Nhan Van-Giai Phan was a political protest movement in the late 1950s. In 1955, there were protests over the limitations of content produced by writers and artists. The Government had placed restrictions on what can be published, leading to discontent within the intellectual community. Nhan Van journal – and subsequently the Giai Phan journal – was published in 1956 by these intellectuals to publish criticisms of the Ho regime. The Vietminh eventually encouraged intellectuals, reactionaries and pro-democracy activists to criticize and speak out against the government without fear of reprisal.
In November 1956, the Party began to “retaliate” by publishing content condemning these journals for their anti-communist elements. It is believed that the Vietminh harassed the editors of Nhan Van and Giai Pham by inculpating them of charges as trivial as not delivering three copies of the journal with the Central Press Office before publication. Nhan Van was alleged to have “distorted the truth, exaggerated facts, made up stories, sowed doubts and pessimism in the Ho regime, the Vietminh and government, and created an atmosphere of mistrust and division”.

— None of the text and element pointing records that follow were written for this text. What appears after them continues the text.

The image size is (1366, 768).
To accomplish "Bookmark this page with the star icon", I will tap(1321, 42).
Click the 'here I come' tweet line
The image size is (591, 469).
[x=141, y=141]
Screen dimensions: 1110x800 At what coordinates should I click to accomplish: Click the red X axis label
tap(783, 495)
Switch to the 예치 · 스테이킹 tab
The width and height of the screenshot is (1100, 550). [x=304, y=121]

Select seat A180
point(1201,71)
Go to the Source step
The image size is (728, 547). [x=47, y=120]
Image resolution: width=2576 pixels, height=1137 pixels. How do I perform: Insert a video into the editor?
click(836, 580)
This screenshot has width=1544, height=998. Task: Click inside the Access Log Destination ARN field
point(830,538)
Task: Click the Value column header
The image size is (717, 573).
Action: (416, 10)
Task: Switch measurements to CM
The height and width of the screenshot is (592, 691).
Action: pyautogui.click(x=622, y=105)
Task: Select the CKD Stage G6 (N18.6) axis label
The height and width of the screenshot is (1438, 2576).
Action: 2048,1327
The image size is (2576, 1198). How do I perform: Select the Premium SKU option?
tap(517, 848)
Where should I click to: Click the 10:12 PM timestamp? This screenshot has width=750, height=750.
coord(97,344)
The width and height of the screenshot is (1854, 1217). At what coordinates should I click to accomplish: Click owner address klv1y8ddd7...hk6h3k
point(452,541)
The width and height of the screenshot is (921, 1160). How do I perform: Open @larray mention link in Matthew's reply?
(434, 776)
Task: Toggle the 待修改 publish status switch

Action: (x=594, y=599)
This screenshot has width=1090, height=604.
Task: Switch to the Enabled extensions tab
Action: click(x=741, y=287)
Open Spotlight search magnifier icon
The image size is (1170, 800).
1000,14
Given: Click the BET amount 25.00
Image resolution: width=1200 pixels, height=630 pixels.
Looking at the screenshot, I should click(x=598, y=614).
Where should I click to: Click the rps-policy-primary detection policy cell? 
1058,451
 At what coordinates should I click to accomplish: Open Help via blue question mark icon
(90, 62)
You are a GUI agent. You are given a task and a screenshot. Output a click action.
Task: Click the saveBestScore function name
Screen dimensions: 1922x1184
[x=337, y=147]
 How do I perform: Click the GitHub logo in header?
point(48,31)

By January 1958, Nhan Van, Giai Phan and other journals were forced to shut down, with the government dictating the removal of “anti-Vietminh elements” from literary establishments, and the intellectuals were subjected to Marxism-Leninism re-education and hard labor. Hundreds of writers and artists were forced into a re-education course, “self-criticism”, and some were even imprisoned and forced into labor camps.
This showed that Ho Chi Minh had deliberately attempted to remove anti-government voices through reprisals, despite once encouraging them. He repressed the intellectuals just because they believed otherwise on his government and leadership. It is unjustified because he was supposed to strengthen the unity of the country as a Nationalist, instead he penalized them for actions thought to be acceptable.
Although Ho Chi Minh is respected as the faultless being who helped reunify the two Vietnams, an in-depth analysis unearths evidence of his flaws and misdeeds in contrary to the belief of his perfection. His approval of inherently flawed policies and methods, suppression of anti-government movements and actions which impeded the reunification of Vietnam are obvious faults that could be avoided. While his weaknesses brought suffering and subjugation of his citizens, it is undeniable that he was quintessential in the road of reunification under the banner of the Vietminh.